PROMPT A:
Answer these questions using the court opinion, one answer per line, marked (i), (ii), (iii):
(i) What price did Trooper Minihan arrange to pay for eight ounces of cocaine?
(ii) Before which judge were the cases tried?
(iii) At what place was the transaction to be consummated?
PROMPT B:
State whether each statement below agrees with the court opinion, answering yes or no and quoting the words that decide it:
(i) The indictments were returned in the District Court.
(ii) The cocaine in the packet was 72% pure.
(iii) Barbara A. H. Smith appeared for the Commonwealth.
PROMPT C: Copy the court opinion word for word from "The case arises" to "consummate the transaction.".

TEXT SECTION:

At a criminal trial, admission of the defendant's statements made to the police while in their custody in derogation of the defendant's right under the Fifth Amendment to the United States Constitution to have counsel present during custodial interrogation, even if error, was harmless beyond a reasonable doubt where the evidence of the defendant's guilt properly admitted against him was overwhelming. [225-228]
At a trial on an indictment charging the defendant with trafficking in cocaine, the judge did not abuse his discretion in limiting, on grounds of relevancy, defense counsel's cross-examination of a State police chemist about pending criminal charges against him. [228-229]
INDICTMENTS found and returned in the Superior Court Department on January 13, 1988.
A motion to suppress evidence was heard by John Paul Sullivan, J., and the cases were tried before Cortland A. Mathers, J.
Barbara A. H. Smith for the defendant.
Jill S. Plancher, Assistant Attorney General, for the Commonwealth.
FINE, J. After a jury trial in the Superior Court, the defendant was convicted of trafficking in cocaine and unlawfully carrying a firearm on his person. He contends on appeal that there was error in the denial of his motion to suppress statements made to the police while he was in custody and in limiting his cross-examination of a Commonwealth witness at
trial. With respect to the limitation of cross-examination, we think the trial judge's ruling was a proper exercise of discretion. With respect to the denial of the motion to suppress the statements, we think the defendant has made a persuasive argument based upon his right under the Fifth Amendment to the United States Constitution to have counsel present during a custodial interrogation. However, because this is a case in which the ruling complained of, even if erroneous, was harmless beyond a reasonable doubt, we affirm the convictions even apart from the claimed constitutional error.
The case arises out of a drug transaction set up by a State trooper acting under cover. According to the evidence at trial, State Trooper Mary Minihan telephoned a number listed to "Jerome DiMuro." She asked to speak to "Jerry," and the person who answered said he was "Jerry." During the course of the conversation, Trooper Minihan arranged to purchase eight ounces of cocaine for $7,200. "Jerry" told Trooper Minihan that "Mike went to get the stuff." Trooper Minihan arranged with "Jerry" to meet at 1:30 that afternoon outside Riley's Roast Beef in East Boston to consummate the transaction.
Two men approached Trooper Minihan as she waited at the appointed time and place in the car she had described to "Jerry" on the telephone. The defendant introduced himself as "Jerry DiMuro" and his companion as "Mike." Trooper Minihan produced a bag containing the money from the trunk of another car in the parking lot, and "Mike" took a packet from his pocket and threw it in the same car trunk. The packet contained 7.97 ounces, or 223.4 grams, of 72% pure cocaine.

INFORMATION PROVIDED:
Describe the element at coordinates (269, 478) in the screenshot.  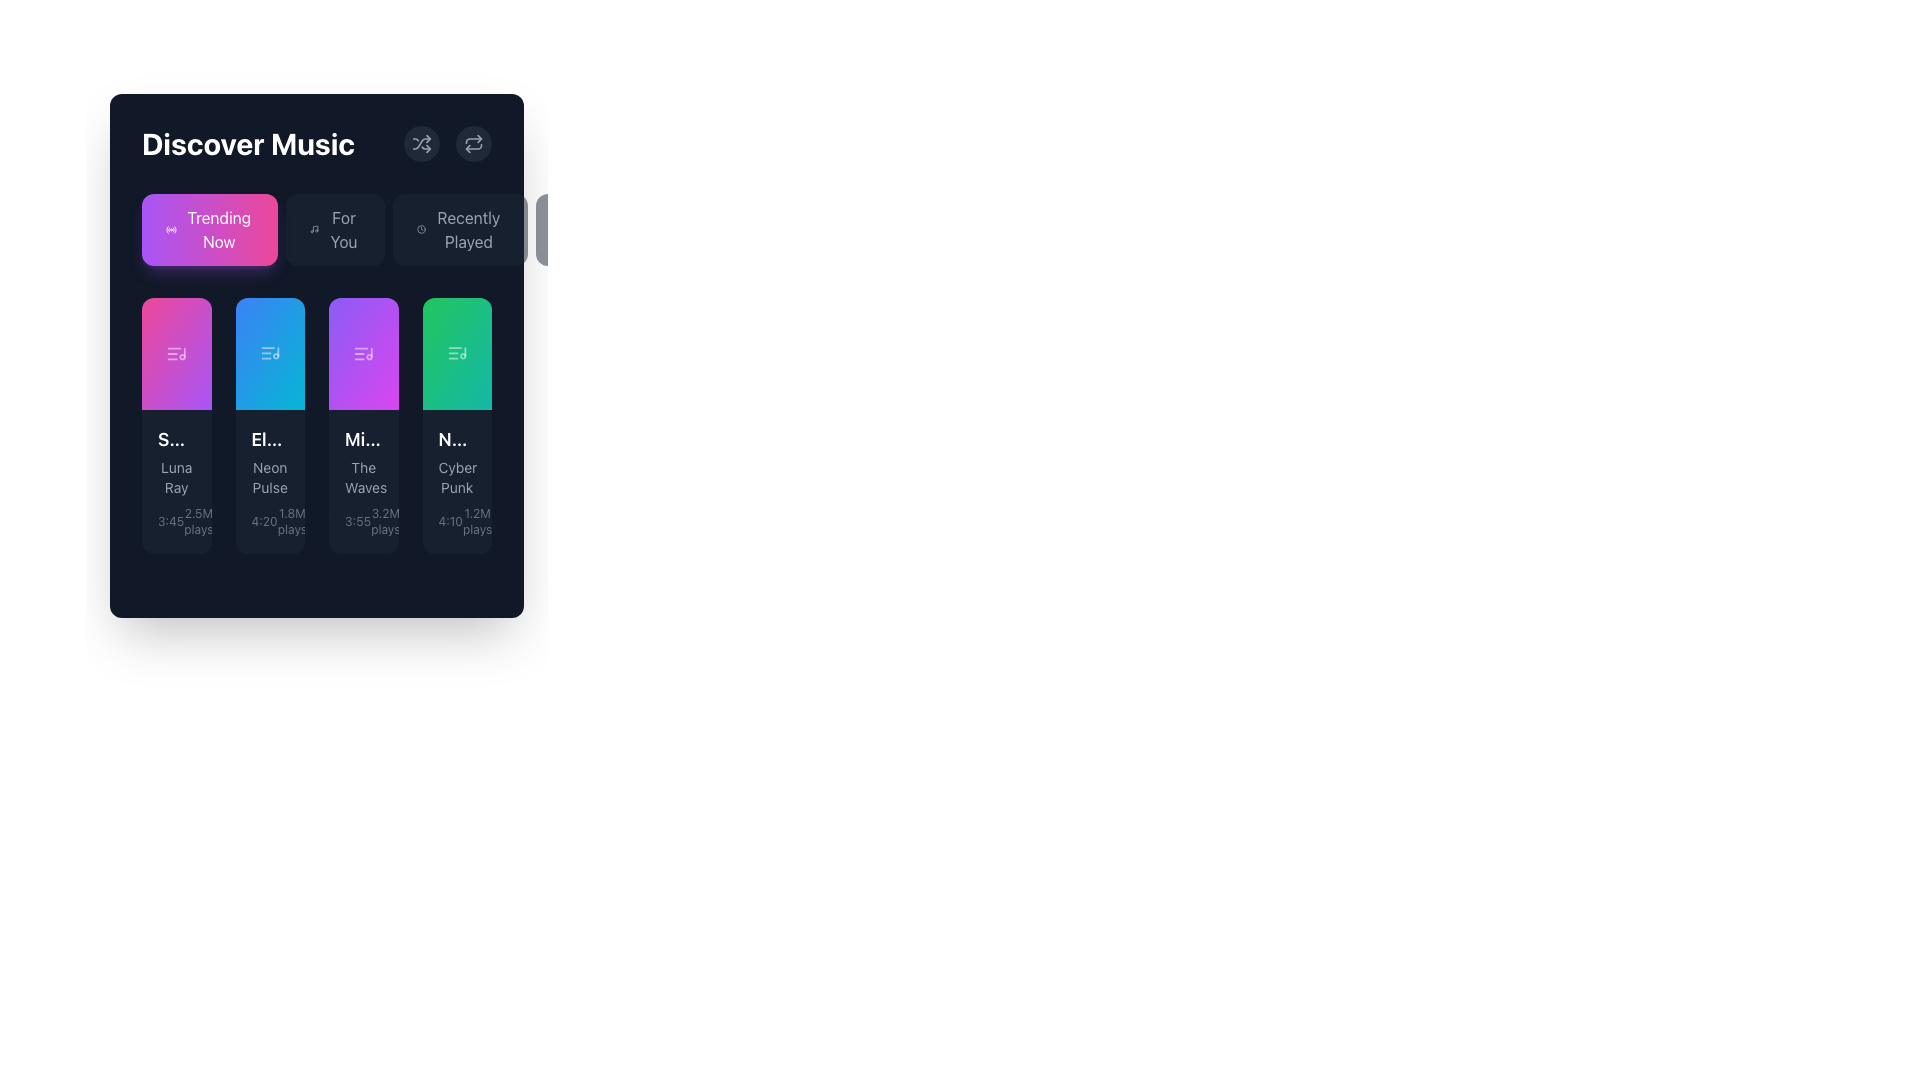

==

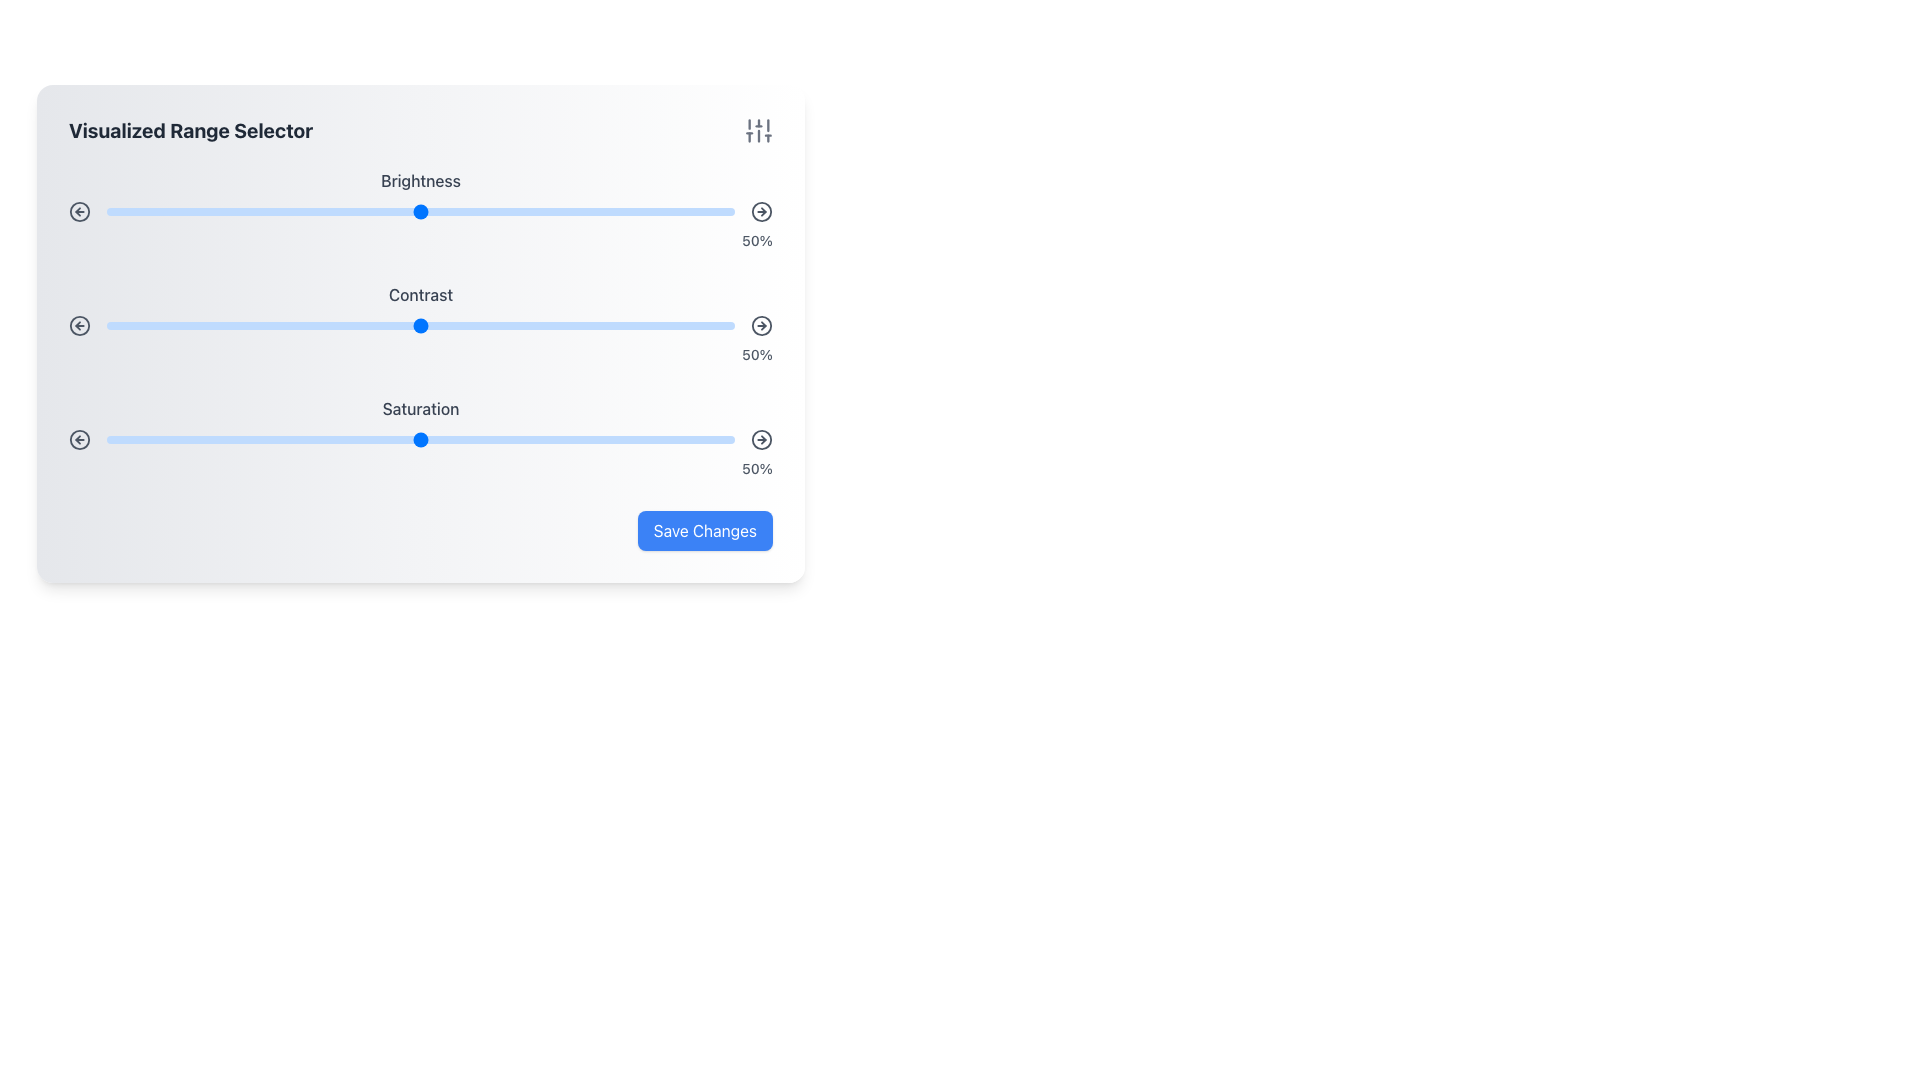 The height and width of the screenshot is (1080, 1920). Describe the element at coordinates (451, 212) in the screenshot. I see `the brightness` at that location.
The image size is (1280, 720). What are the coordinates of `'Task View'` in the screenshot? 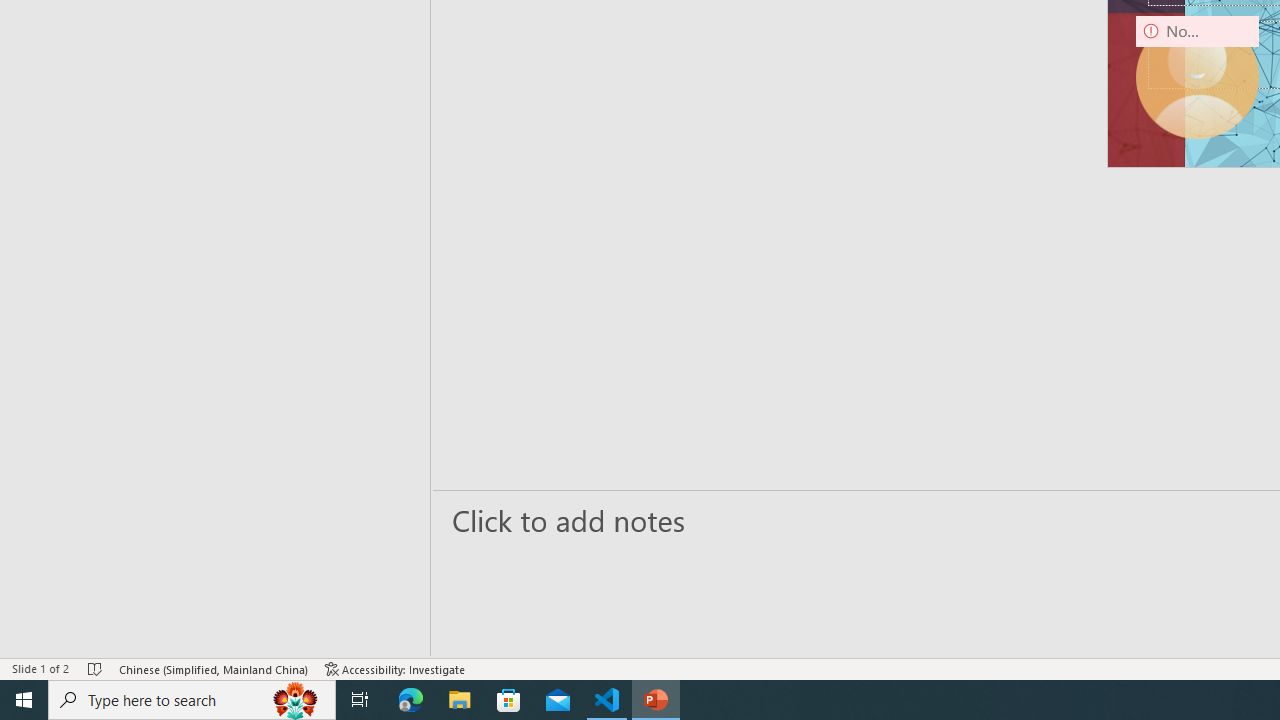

--

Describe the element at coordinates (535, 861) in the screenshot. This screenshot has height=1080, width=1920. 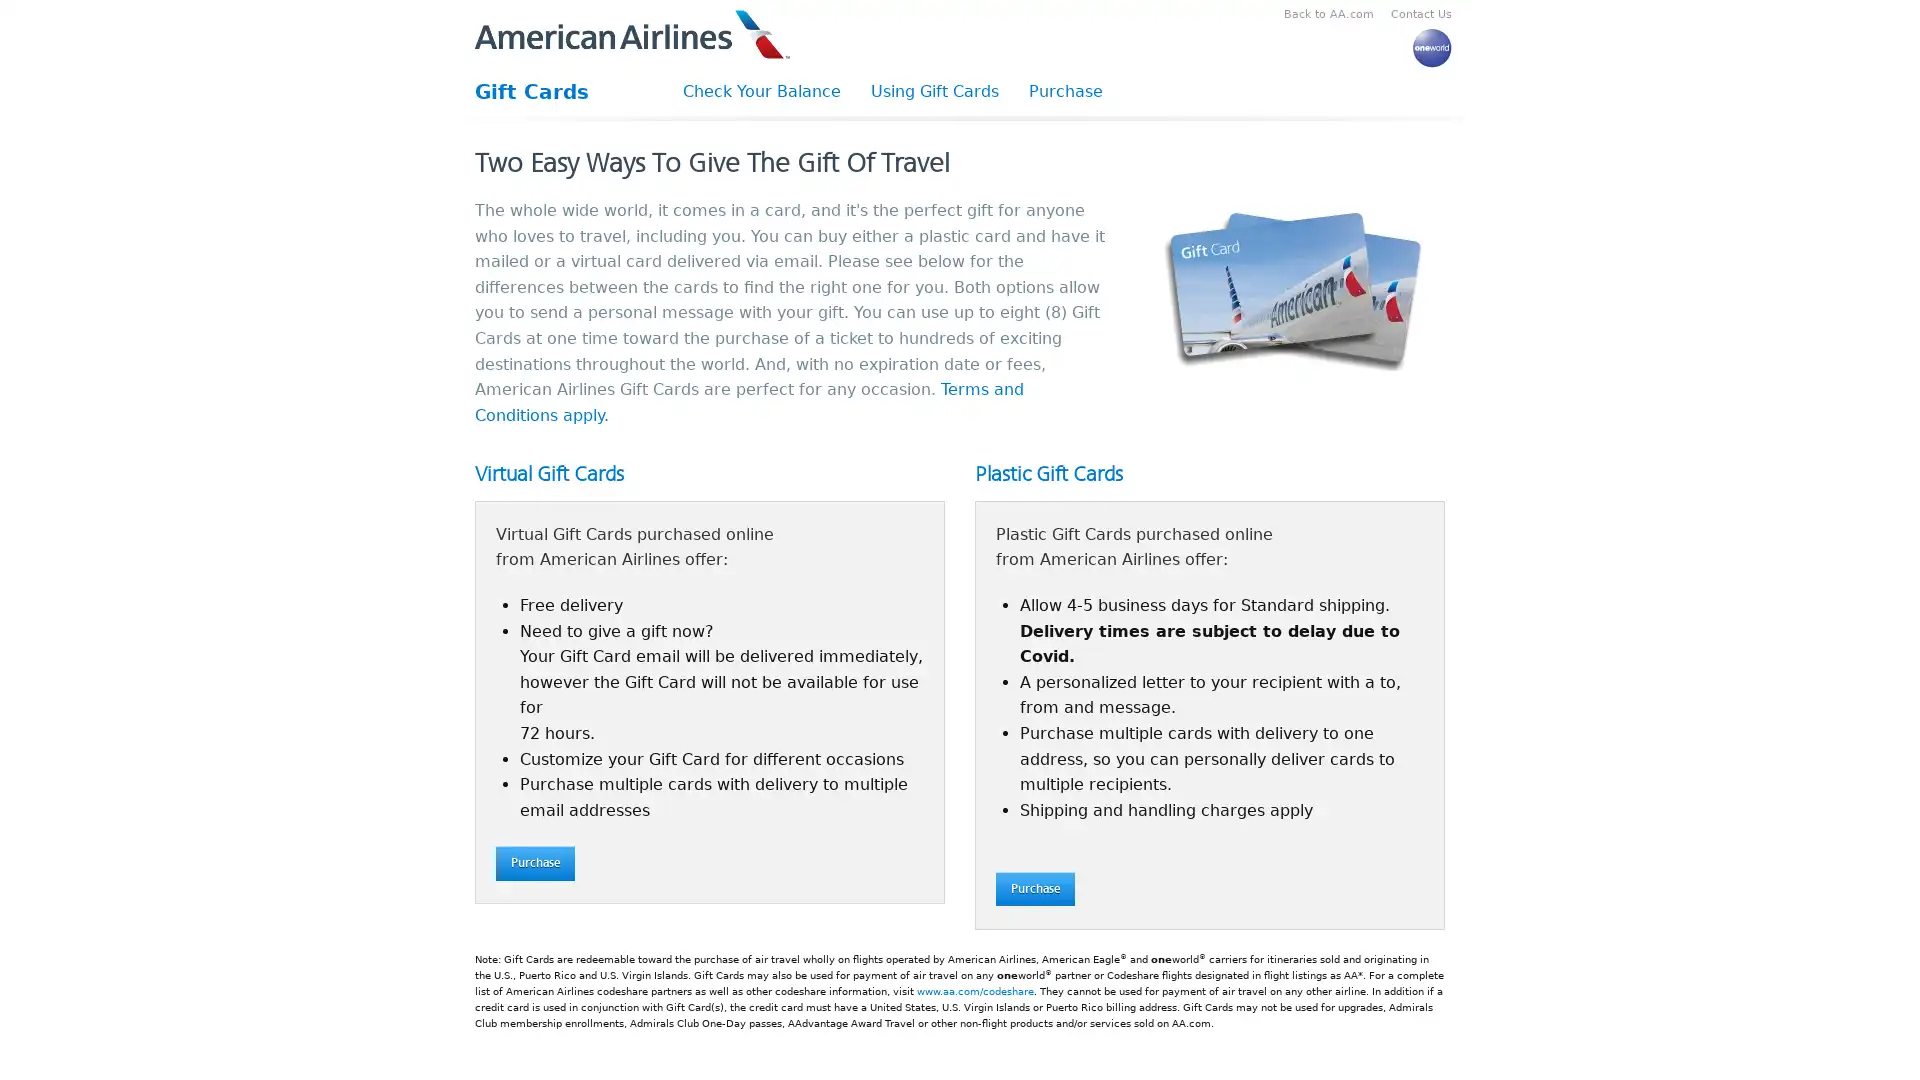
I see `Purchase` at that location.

COMPLETE OUTPUT A:
(i) $7,200
(ii) Cortland A. Mathers, J.
(iii) Outside Riley's Roast Beef in East Boston

COMPLETE OUTPUT B:
(i) No: "INDICTMENTS found and returned in the Superior Court Department on January 13, 1988."
(ii) Yes: "The packet contained 7.97 ounces, or 223.4 grams, of 72% pure cocaine."
(iii) No: "Barbara A. H. Smith for the defendant."

COMPLETE OUTPUT C:
The case arises out of a drug transaction set up by a State trooper acting under cover. According to the evidence at trial, State Trooper Mary Minihan telephoned a number listed to "Jerome DiMuro." She asked to speak to "Jerry," and the person who answered said he was "Jerry." During the course of the conversation, Trooper Minihan arranged to purchase eight ounces of cocaine for $7,200. "Jerry" told Trooper Minihan that "Mike went to get the stuff." Trooper Minihan arranged with "Jerry" to meet at 1:30 that afternoon outside Riley's Roast Beef in East Boston to consummate the transaction.